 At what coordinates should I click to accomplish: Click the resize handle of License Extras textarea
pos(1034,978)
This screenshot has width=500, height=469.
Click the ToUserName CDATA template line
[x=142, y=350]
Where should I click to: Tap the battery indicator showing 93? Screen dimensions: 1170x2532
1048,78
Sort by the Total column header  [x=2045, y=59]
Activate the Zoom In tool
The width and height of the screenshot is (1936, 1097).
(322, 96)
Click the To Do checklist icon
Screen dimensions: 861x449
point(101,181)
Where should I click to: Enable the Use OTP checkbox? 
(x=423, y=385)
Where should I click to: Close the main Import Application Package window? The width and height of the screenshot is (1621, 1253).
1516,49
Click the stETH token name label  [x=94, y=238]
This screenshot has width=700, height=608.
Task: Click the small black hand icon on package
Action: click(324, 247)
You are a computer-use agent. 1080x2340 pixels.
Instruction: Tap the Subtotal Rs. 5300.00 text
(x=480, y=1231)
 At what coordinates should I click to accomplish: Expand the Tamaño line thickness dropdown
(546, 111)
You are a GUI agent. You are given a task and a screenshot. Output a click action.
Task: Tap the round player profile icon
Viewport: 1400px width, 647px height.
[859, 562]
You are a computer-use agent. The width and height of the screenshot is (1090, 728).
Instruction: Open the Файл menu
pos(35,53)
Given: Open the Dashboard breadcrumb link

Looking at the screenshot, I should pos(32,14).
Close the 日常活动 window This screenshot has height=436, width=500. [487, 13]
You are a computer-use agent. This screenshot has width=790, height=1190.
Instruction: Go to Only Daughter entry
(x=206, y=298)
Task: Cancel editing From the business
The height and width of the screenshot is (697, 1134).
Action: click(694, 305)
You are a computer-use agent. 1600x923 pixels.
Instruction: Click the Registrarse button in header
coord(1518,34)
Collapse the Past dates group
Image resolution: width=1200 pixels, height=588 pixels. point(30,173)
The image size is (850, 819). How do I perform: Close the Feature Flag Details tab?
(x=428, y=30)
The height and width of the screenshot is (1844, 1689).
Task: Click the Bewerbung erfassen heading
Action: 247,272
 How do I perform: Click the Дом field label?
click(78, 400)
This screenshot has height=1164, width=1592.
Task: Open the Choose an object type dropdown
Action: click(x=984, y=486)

_Requirement_
Put every line of the records above into a Markdown table with the columns No. and Text, numbering each row and leaving out blank lines.

_Answer for the task_
| No. | Text |
|---|---|
| 1 |  At what coordinates should I click to accomplish: Click the resize handle of License Extras textarea |
| 2 | pos(1034,978) |
| 3 | This screenshot has width=500, height=469. |
| 4 | Click the ToUserName CDATA template line |
| 5 | [x=142, y=350] |
| 6 | Where should I click to: Tap the battery indicator showing 93? Screen dimensions: 1170x2532 |
| 7 | 1048,78 |
| 8 | Sort by the Total column header  [x=2045, y=59] |
| 9 | Activate the Zoom In tool |
| 10 | The width and height of the screenshot is (1936, 1097). |
| 11 | (322, 96) |
| 12 | Click the To Do checklist icon |
| 13 | Screen dimensions: 861x449 |
| 14 | point(101,181) |
| 15 | Where should I click to: Enable the Use OTP checkbox?  |
| 16 | (x=423, y=385) |
| 17 | Where should I click to: Close the main Import Application Package window? The width and height of the screenshot is (1621, 1253). |
| 18 | 1516,49 |
| 19 | Click the stETH token name label  [x=94, y=238] |
| 20 | This screenshot has width=700, height=608. |
| 21 | Task: Click the small black hand icon on package |
| 22 | Action: click(324, 247) |
| 23 | You are a computer-use agent. 1080x2340 pixels. |
| 24 | Instruction: Tap the Subtotal Rs. 5300.00 text |
| 25 | (x=480, y=1231) |
| 26 |  At what coordinates should I click to accomplish: Expand the Tamaño line thickness dropdown |
| 27 | (546, 111) |
| 28 | You are a GUI agent. You are given a task and a screenshot. Output a click action. |
| 29 | Task: Tap the round player profile icon |
| 30 | Viewport: 1400px width, 647px height. |
| 31 | [859, 562] |
| 32 | You are a computer-use agent. The width and height of the screenshot is (1090, 728). |
| 33 | Instruction: Open the Файл menu |
| 34 | pos(35,53) |
| 35 | Given: Open the Dashboard breadcrumb link |
| 36 | Looking at the screenshot, I should pos(32,14). |
| 37 | Close the 日常活动 window This screenshot has height=436, width=500. [487, 13] |
| 38 | You are a computer-use agent. This screenshot has width=790, height=1190. |
| 39 | Instruction: Go to Only Daughter entry |
| 40 | (x=206, y=298) |
| 41 | Task: Cancel editing From the business |
| 42 | The height and width of the screenshot is (697, 1134). |
| 43 | Action: click(694, 305) |
| 44 | You are a computer-use agent. 1600x923 pixels. |
| 45 | Instruction: Click the Registrarse button in header |
| 46 | coord(1518,34) |
| 47 | Collapse the Past dates group |
| 48 | Image resolution: width=1200 pixels, height=588 pixels. point(30,173) |
| 49 | The image size is (850, 819). How do I perform: Close the Feature Flag Details tab? |
| 50 | (x=428, y=30) |
| 51 | The height and width of the screenshot is (1844, 1689). |
| 52 | Task: Click the Bewerbung erfassen heading |
| 53 | Action: 247,272 |
| 54 |  How do I perform: Click the Дом field label? |
| 55 | click(78, 400) |
| 56 | This screenshot has height=1164, width=1592. |
| 57 | Task: Open the Choose an object type dropdown |
| 58 | Action: click(x=984, y=486) |